Characterization of warm-reactive IgG anti-lymphocyte antibodies in systemic lupus erythematosus. Relative specificity for mitogen-activated T cells and their soluble products.

Abstract

In addition to previously described cold-reactive IgM anti-lymphocyte antibodies maximally cytotoxic for resting cells at 15 degrees C, sera from patients with systemic lupus erythematosus (SLE) were found to contain a new type of antibody preferentially reactive at physiologic temperatures with mitogen-activated lymphocytes. This antibody lacked specificity for unstimulated lymphocytes, and was shown to be of the IgG class both by indirect immunofluorescence and in immunochemical experiments. Certain SLE sera also contained IgG antibodies with the capacity to develop plaques with mitogen-activated T lymphocyte preparations used in a reverse hemolytic plaque assay, indicating reactivity with products released by activated cells.
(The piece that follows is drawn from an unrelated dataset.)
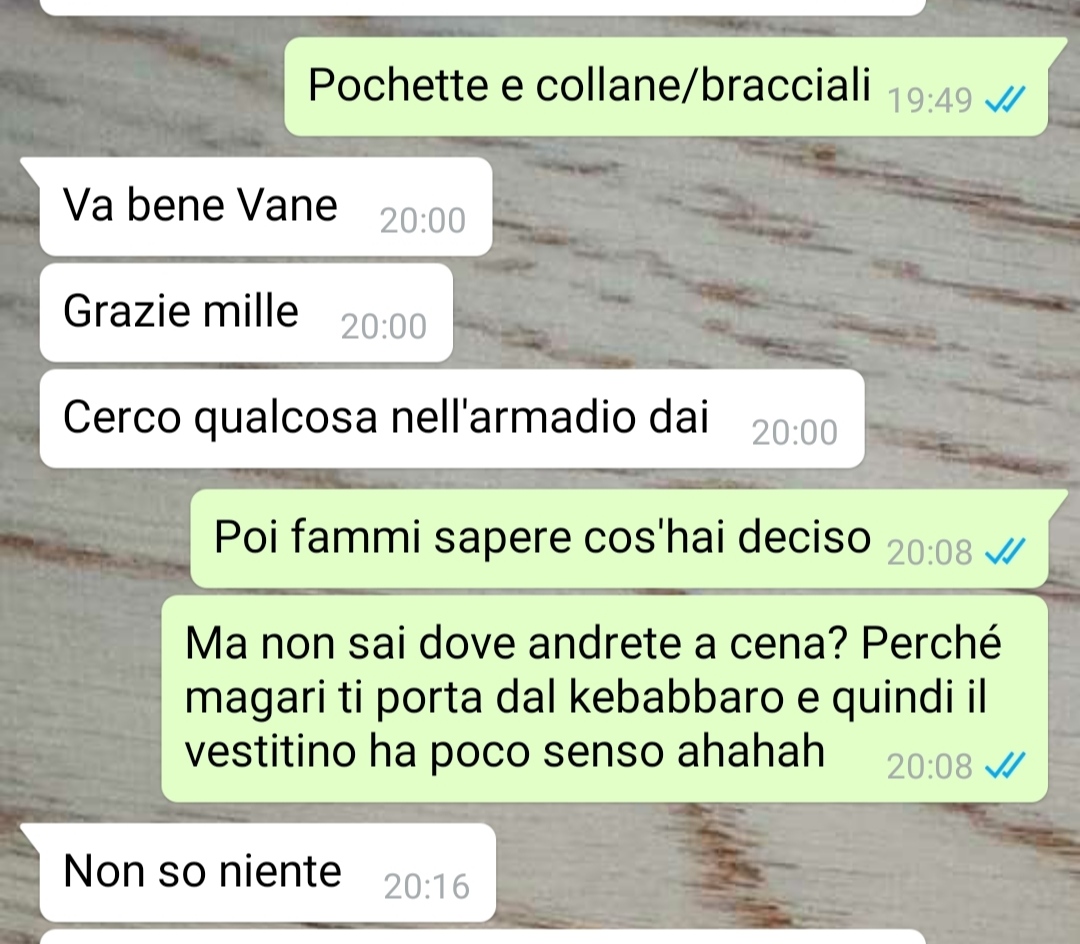Image resolution: width=1080 pixels, height=944 pixels.
Task: Click the 20:00 timestamp beside 'Grazie mille'
Action: [384, 327]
The elimination of the ability of SLE sera to develop plaques after absorption with viable mitogen-stimulated lymphocytes, but not with resting cells, suggested that these antibodies were directed toward activation "neoantigen(s)" shed from the cell surface membrane. Surface membrane phenotype analyses performed by using a variety of monoclonal antibody reagents indicated that the plaque-forming cells (PFC) detected with SLE sera were activated T lymphocytes not restricted to single OKT4+, OKT8+, or Ia antigen+ subpopulations. Essentially all PFC expressed transferrin receptors. The present data raise the possibility that certain of the interesting effects of anti-lymphocyte antibodies on immunologic function in SLE may be mediated by interactions of these new type(s) of antibodies with activated lymphocytes or their products, rather than through blocking or depletion effects on resting precursor cells.